抜け、どこまでも
つい見栄を張って「出展します」と言ってしまった書道展の作品提出期限が、もう1ヶ月後に迫っていた。
無理やり始めさせられた書道教室。いくら段位が上がっても、先生に褒められても、書道が好きだと思ったことは一度もなかった。
それでなくても、稽古のせいで貴重な休みがつぶれ続けているのだ。その上に、稽古がない日に家で作品展の準備にかからなければならない。
「もう、なんで…」
全部自分で決めたことなのに、この状況があまりに理解できない。思わずぐちがこぼれた。
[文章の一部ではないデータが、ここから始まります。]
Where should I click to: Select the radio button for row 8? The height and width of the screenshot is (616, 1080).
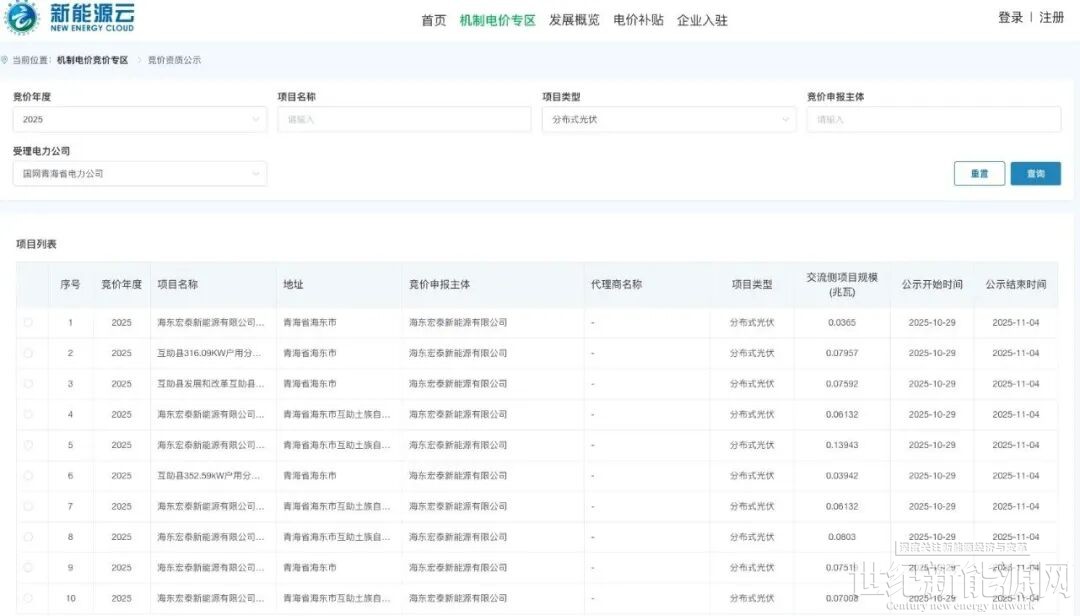point(28,537)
まあ、書いてればだんだん気分も乗ってくるだろう、そう思うことにして、とりあえず半切の画仙紙を敷き、墨を磨った。
慎重に、書き出しの位置を探る。
わたしは、書の書き出しの位置というのは、はじめから決まっているものだと思っている。名書家ともなれば、その「はじめから決まっている位置」が、ビー玉みたく、ぼんやり光って見えているのかもしれないが、わたしは今まで、偶然「そこ」に行きついたことしかない。
不安を抱えたまま、意を決して起筆。
そして、1字目、2字目、と書き進めてゆく。
ああ、今回はだめだ。失敗した。
でもとりあえず最後の「師」まで書こう。
「師」の最後の一画、縦に「抜き」の線。
わたしは、先生に教わったとおり大げさに後方へ、すあっ、と「抜い」た。
その瞬間、自分の背後で、
きいん、
という音が聞こえ、やがて遠ざかっていった気がした。
ややあって、少しだけよれて尖った「抜き」の切っ先をあらためて見た。
それはとても美しく、そして凶暴だった。
「おお…」
わたしは思わず、筆を両手で握った。
これは、わたし、好きだ。
こわい。
でも、好きだ。
でも、この「抜き」では先生の丸はもらえない。
もっと練習しよう。
それからわたしは、夢中で画仙紙の余白に「抜き」を書き続けた。
抜いて、抜いて、抜いて。
抜いて、抜いて、抜いて。
とうとう、真っ黒になった画仙紙は、やわらかく裂けた。
わたしはかまわず、うえい、という声とともに、ぼろぼろの紙に最後の「抜き」をきめ、筆を止めた。
そして気づいた。
筆を取ることは、武器を手にすること。
書くことは、武器を持つ者の力を解き放つこと。
この力を手にするために、わたしは書道を続けていたのだ。
気づくとわたしは、思いっきり胸を張って、まるで「会心の勝利」を手にしたときのような、晴れやかな笑みを浮かべていた。
感謝、幸せ、憧れ、好き。
もう、全部、言葉にしたい。
わたしは硯の陸に筆を休ませ、一気に新しい画仙紙を敷いた。